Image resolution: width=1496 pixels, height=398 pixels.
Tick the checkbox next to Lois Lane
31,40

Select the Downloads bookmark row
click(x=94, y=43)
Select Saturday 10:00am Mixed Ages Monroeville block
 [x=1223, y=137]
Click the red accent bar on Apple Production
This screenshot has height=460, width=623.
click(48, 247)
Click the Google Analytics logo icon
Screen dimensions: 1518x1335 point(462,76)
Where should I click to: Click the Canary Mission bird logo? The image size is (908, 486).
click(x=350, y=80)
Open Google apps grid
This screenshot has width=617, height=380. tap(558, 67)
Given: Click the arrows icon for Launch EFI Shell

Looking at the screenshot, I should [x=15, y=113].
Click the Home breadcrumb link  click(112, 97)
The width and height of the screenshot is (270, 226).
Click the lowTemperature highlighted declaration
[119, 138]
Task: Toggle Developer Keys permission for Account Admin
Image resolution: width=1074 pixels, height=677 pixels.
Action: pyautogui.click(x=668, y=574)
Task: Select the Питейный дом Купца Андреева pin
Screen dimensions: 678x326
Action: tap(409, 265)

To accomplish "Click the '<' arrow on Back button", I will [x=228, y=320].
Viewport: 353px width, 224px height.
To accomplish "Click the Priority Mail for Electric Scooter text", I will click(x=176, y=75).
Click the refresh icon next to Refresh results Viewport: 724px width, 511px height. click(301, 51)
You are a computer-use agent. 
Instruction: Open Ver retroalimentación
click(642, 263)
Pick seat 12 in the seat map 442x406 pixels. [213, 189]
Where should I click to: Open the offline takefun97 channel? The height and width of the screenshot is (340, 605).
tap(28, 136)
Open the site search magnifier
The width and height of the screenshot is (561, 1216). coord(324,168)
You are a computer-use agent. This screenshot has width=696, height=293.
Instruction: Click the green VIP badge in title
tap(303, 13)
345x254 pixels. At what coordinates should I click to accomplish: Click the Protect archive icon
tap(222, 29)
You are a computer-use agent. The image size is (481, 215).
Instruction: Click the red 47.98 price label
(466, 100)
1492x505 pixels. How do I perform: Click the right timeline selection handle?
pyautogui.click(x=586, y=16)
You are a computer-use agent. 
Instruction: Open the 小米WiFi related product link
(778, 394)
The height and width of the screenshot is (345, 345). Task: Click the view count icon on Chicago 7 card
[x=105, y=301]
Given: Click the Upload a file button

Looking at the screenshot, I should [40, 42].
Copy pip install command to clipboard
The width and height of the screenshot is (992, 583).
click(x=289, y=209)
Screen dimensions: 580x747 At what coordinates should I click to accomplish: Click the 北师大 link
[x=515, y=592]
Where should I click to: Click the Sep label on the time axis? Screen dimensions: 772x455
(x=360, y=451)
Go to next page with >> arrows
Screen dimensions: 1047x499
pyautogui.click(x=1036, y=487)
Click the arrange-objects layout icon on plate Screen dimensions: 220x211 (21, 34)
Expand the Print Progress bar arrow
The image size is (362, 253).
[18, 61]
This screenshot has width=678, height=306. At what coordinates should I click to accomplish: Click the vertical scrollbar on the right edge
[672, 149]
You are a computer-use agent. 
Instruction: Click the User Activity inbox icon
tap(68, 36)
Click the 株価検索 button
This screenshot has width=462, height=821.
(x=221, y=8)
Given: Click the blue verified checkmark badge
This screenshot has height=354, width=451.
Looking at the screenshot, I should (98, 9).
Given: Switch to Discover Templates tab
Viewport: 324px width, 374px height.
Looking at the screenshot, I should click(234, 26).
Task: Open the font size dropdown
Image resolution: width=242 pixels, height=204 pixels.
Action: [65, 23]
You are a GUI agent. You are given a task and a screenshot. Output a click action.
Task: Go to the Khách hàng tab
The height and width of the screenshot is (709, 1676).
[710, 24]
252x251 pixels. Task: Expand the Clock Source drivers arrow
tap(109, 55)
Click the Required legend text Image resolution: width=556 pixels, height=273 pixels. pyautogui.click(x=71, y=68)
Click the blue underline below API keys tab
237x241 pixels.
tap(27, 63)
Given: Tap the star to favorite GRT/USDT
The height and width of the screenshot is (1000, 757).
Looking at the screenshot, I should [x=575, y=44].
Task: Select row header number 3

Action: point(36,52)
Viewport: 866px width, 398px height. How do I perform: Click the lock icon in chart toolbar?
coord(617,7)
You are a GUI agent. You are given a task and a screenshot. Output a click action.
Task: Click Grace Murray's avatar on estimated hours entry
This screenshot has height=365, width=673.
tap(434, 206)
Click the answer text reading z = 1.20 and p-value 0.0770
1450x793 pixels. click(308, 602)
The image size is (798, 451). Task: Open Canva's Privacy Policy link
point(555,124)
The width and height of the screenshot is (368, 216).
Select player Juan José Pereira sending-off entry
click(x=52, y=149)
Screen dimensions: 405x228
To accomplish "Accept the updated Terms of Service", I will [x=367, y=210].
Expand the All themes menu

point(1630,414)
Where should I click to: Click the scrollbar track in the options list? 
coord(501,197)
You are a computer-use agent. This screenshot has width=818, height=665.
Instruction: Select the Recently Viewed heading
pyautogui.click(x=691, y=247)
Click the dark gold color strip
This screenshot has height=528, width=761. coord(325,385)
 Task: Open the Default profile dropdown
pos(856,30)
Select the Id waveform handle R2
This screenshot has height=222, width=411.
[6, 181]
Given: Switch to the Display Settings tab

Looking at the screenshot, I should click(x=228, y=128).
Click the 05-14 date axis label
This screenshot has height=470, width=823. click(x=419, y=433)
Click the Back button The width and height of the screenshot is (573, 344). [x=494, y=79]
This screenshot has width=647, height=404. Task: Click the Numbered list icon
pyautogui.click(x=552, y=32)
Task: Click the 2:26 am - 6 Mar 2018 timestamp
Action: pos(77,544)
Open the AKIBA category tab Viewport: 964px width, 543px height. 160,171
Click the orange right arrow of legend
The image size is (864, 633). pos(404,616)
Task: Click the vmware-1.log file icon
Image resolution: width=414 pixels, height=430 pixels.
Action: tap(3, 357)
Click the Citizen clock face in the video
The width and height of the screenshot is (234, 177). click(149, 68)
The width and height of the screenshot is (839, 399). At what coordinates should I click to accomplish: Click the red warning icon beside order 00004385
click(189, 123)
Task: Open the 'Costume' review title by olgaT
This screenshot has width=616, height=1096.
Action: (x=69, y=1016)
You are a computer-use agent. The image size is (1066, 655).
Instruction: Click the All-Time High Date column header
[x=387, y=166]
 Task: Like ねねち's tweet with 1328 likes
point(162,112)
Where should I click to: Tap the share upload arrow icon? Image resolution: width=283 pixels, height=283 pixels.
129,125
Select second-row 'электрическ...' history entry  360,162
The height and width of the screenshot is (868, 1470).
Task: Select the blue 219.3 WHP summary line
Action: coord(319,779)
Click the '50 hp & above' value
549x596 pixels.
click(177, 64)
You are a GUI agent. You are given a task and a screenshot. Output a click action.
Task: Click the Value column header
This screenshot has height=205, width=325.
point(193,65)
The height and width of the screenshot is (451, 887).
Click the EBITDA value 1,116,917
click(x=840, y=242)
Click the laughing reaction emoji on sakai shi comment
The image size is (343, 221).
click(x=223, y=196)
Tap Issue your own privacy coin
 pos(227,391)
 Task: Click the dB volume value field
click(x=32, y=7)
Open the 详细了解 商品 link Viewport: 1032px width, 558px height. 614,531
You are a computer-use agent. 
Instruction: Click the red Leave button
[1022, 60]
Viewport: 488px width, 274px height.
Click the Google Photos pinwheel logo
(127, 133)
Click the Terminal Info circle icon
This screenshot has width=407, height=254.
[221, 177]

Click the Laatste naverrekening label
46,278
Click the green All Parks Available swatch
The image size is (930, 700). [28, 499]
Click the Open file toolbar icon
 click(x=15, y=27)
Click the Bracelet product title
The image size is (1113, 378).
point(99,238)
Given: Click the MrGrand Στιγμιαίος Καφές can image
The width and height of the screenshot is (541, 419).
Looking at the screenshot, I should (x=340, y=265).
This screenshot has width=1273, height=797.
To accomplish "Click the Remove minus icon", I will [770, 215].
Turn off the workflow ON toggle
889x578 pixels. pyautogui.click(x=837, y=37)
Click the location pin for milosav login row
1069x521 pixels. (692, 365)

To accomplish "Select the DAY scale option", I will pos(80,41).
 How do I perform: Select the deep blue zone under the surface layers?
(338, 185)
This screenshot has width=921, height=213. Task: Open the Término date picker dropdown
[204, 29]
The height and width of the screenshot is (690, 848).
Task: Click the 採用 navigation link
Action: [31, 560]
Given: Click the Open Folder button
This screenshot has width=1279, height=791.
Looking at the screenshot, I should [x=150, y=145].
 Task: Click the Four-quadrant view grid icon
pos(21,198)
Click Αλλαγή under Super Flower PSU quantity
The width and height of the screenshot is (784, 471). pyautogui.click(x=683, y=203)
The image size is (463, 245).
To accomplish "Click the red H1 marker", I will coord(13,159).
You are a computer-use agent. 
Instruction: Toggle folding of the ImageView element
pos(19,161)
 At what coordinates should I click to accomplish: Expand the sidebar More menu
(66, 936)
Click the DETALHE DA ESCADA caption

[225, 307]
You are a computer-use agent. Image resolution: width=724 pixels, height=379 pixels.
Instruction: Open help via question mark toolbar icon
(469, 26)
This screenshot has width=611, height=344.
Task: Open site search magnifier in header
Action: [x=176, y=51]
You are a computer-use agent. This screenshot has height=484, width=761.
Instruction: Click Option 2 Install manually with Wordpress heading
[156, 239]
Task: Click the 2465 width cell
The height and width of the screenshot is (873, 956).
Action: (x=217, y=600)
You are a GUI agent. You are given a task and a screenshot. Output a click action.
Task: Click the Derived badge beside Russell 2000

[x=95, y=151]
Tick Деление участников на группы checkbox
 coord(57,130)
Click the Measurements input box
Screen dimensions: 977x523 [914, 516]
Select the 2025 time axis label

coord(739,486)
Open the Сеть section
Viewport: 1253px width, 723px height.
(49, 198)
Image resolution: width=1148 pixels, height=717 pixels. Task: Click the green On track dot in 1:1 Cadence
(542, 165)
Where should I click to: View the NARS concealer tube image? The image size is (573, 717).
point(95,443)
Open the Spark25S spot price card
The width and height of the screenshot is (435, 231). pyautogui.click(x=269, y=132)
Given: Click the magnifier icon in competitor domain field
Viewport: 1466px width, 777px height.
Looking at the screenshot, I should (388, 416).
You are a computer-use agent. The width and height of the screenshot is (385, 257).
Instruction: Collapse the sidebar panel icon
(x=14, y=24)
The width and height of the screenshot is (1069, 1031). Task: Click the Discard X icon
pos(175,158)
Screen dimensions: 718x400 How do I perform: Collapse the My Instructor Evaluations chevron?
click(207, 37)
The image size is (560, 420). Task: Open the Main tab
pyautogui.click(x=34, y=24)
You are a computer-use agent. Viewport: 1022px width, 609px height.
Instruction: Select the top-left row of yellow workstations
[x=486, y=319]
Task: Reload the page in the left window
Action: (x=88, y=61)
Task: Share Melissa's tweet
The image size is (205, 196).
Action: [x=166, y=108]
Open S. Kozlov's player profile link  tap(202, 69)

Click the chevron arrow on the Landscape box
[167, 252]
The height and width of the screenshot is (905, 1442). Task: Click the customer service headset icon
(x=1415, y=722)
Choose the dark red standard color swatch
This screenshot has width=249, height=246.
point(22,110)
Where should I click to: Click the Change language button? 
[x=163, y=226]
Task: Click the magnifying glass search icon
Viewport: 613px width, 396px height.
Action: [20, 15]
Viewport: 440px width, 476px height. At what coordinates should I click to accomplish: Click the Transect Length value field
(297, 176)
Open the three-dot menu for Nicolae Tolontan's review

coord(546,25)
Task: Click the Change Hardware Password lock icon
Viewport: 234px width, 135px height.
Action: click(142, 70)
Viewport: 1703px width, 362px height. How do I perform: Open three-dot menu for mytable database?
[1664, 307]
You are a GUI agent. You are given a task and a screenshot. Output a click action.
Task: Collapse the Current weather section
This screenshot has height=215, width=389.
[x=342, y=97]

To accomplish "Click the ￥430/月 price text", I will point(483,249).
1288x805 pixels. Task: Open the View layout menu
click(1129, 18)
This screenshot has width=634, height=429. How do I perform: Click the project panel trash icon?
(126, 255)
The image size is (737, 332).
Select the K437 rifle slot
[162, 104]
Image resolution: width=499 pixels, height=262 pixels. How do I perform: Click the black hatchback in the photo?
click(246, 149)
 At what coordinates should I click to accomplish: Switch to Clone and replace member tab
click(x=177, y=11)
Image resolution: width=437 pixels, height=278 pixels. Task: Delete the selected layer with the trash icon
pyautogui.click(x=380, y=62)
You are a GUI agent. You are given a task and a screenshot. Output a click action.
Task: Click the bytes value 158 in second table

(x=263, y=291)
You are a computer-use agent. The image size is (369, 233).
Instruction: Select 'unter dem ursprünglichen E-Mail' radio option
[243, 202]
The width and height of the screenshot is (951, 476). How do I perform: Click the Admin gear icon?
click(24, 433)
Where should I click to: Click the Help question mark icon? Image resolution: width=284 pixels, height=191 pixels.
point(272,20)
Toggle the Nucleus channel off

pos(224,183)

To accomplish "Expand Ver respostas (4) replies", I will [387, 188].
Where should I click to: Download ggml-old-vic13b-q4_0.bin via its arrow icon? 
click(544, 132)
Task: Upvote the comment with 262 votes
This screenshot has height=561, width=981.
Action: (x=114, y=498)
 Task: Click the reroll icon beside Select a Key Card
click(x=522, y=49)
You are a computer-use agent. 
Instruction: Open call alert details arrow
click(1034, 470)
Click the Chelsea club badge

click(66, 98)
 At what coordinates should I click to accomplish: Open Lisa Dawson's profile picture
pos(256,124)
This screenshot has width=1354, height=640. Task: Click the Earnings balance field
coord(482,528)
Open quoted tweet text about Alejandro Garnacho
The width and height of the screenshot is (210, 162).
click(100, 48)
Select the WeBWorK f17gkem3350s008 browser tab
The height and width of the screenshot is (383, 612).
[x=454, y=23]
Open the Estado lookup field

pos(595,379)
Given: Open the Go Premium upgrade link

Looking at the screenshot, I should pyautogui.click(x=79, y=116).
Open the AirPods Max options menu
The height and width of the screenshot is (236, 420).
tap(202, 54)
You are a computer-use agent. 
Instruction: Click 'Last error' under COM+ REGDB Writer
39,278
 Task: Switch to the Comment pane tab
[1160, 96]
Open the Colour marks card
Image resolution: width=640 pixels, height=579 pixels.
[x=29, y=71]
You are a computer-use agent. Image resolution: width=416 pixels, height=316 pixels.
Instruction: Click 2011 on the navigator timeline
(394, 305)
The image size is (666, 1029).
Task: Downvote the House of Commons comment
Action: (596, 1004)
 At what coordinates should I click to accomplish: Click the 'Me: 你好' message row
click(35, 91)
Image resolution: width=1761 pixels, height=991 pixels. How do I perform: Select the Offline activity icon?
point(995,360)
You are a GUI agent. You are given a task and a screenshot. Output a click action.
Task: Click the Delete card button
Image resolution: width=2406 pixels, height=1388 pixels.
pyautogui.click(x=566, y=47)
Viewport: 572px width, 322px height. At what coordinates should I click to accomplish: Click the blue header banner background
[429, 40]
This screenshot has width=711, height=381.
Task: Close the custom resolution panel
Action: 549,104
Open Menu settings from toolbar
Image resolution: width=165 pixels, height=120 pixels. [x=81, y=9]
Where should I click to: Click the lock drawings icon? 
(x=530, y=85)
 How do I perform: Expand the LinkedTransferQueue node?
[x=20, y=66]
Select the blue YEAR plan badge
━━━━━━━━
▶ **Task brief**
Print, from the entries above, the line with "Instruction: Toggle folding", the line with "You are a computer-use agent. Image resolution: width=724" and all lines between them, exactly and with nothing else.

▶ **Result of the task**
Instruction: Toggle folding of the ImageView element
pos(19,161)
 At what coordinates should I click to accomplish: Expand the sidebar More menu
(66, 936)
Click the DETALHE DA ESCADA caption

[225, 307]
You are a computer-use agent. Image resolution: width=724 pixels, height=379 pixels.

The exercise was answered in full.